A cidade resulta de um projeto que data dos anos 70 e que visa a desobstrução urbana do Vale do Nilo, onde se situam as únicas terras aráveis do Egito. No entanto, os críticos não deixam de notar que o projeto visa também proteger a administração egípcia de situações como as que ocorreram durante a revolta da população, em 2021, que conduziu à queda do regime de Hosni Mubarak. Durante a rebelião, as forças policiais e militares revelaram uma grande dificuldade em atuar sobre os acontecimentos numa cidade atravancada, onde diariamente vivem e trabalham cerca de 21 milhões de habitantes.
Os críticos do projeto da nova cidade consideram que ela não só vai vincar as desigualdades, como procura, com o dinheiro de todos, proteger as elites políticas e económicas. Com efeito, os custos da habitação da nova capital só serão acessíveis a uma parte reduzida da população. Em 2020, a nova capital do Egito representava já cerca de 46 por cento do total da dívida externa egípcia, atualmente calculada em cerca de 147 mil milhões de euros, e considerada a segunda maior do mundo, a seguir à Argentina. Na nova Capital, implantada no deserto, estão a ser construídos espaços para grandes zonas verdes, um rio artificial, palácios presidenciais e de governo, assim como um complexo administrativo e militar maior que o Pentágono, nos Estados Unidos da América.

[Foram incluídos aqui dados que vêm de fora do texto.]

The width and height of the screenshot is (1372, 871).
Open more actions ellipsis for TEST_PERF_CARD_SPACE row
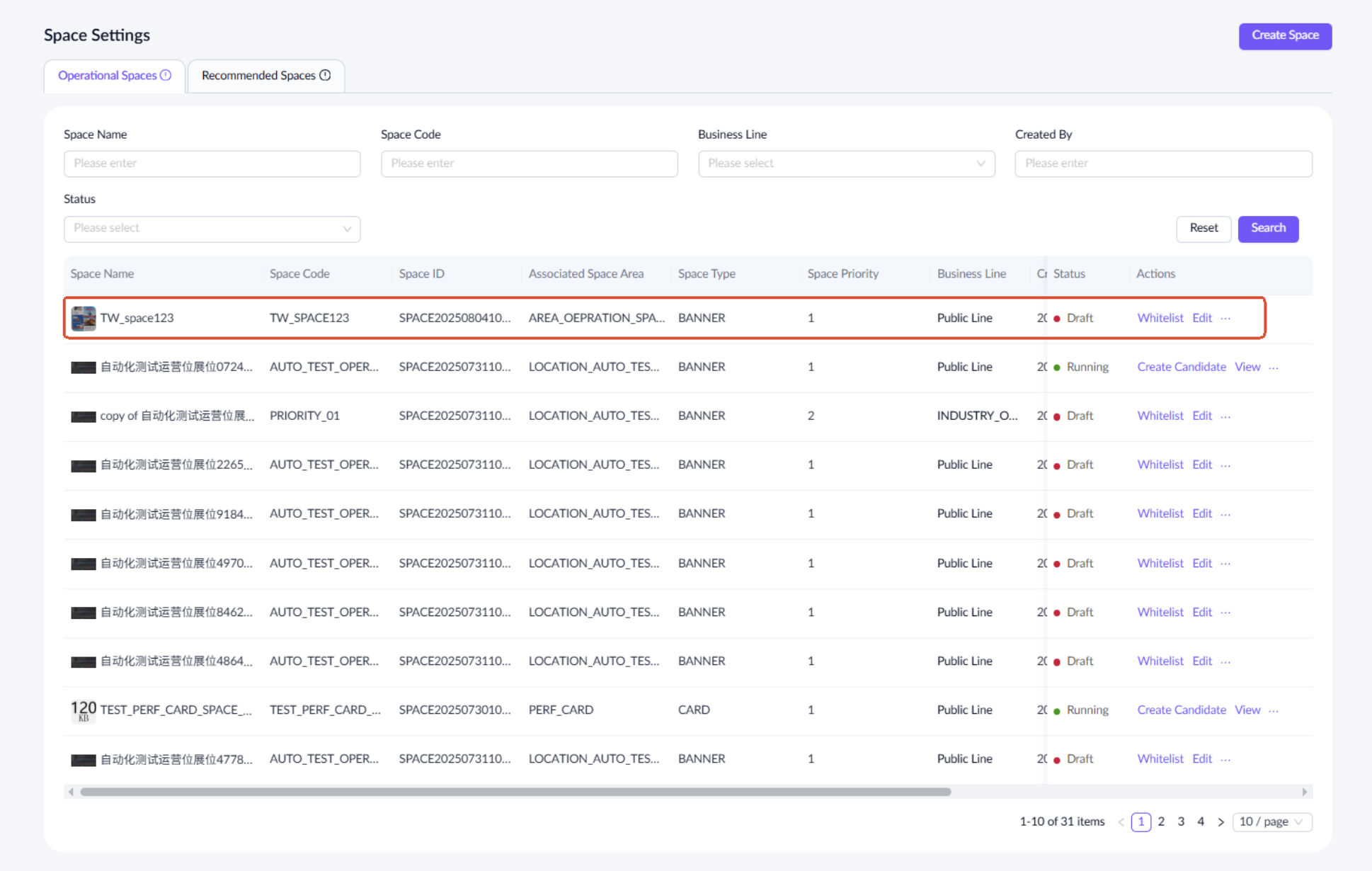point(1274,710)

60 por cento de pobres ou em risco de pobreza
O auxílio financeiro do FMI ao Egito traz consigo mais medidas económicas restritivas, como a desvalorização da moeda e a subida da inflação. Esta situação vem agravar as condições de vida da população, estimando-se que cerca de 60 por cento sejam pobres ou estejam em risco de cair na pobreza.
Com a guerra na Ucrânia e na Faixa de Gaza, o Egito viu baixar substancialmente duas das suas fontes históricas de financiamento. Cerca de 40 por cento dos turistas que visitavam o país eram russos e ucranianos. Também as receitas provenientes da circulação marítima pelo canal do Suez caíram 50 por cento, desde que os houthis, do Iémen, passaram a atacar navios no Mar Vermelho.

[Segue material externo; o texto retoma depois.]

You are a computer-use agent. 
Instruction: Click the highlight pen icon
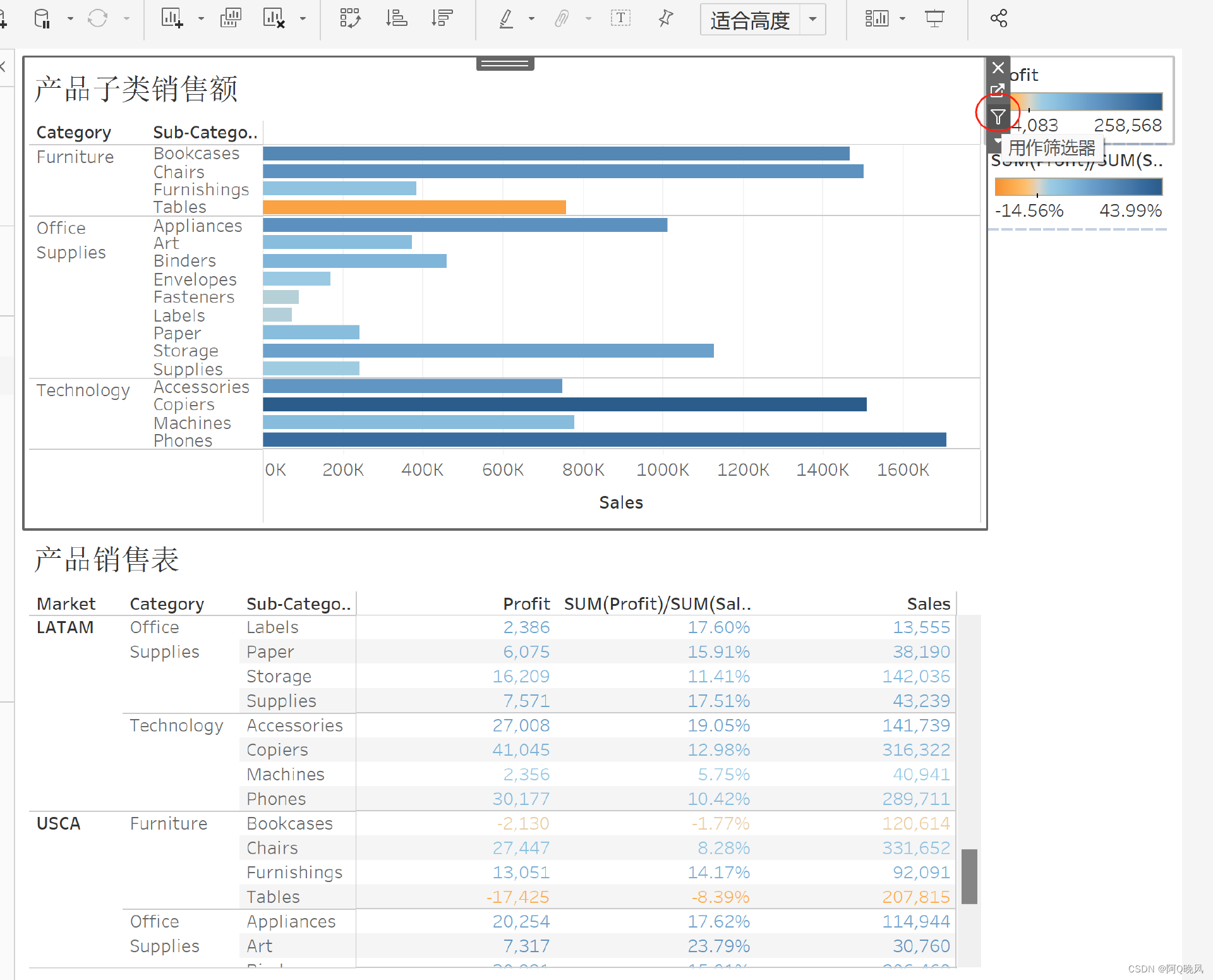click(x=506, y=18)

O Egito é também o maior importador de trigo do mundo. As perturbações no abastecimento de trigo, resultantes da guerra na Ucrânia, contribuíram para que os produtos alimentares aumentassem 37,2 por cento no ano passado. Neste contexto, estima-se que o terceiro mandato do presidente Abdul Fatah Khalil Al-Sisi venha a ser particularmente difícil e que o país possa enfrentar novas convulsões sociais.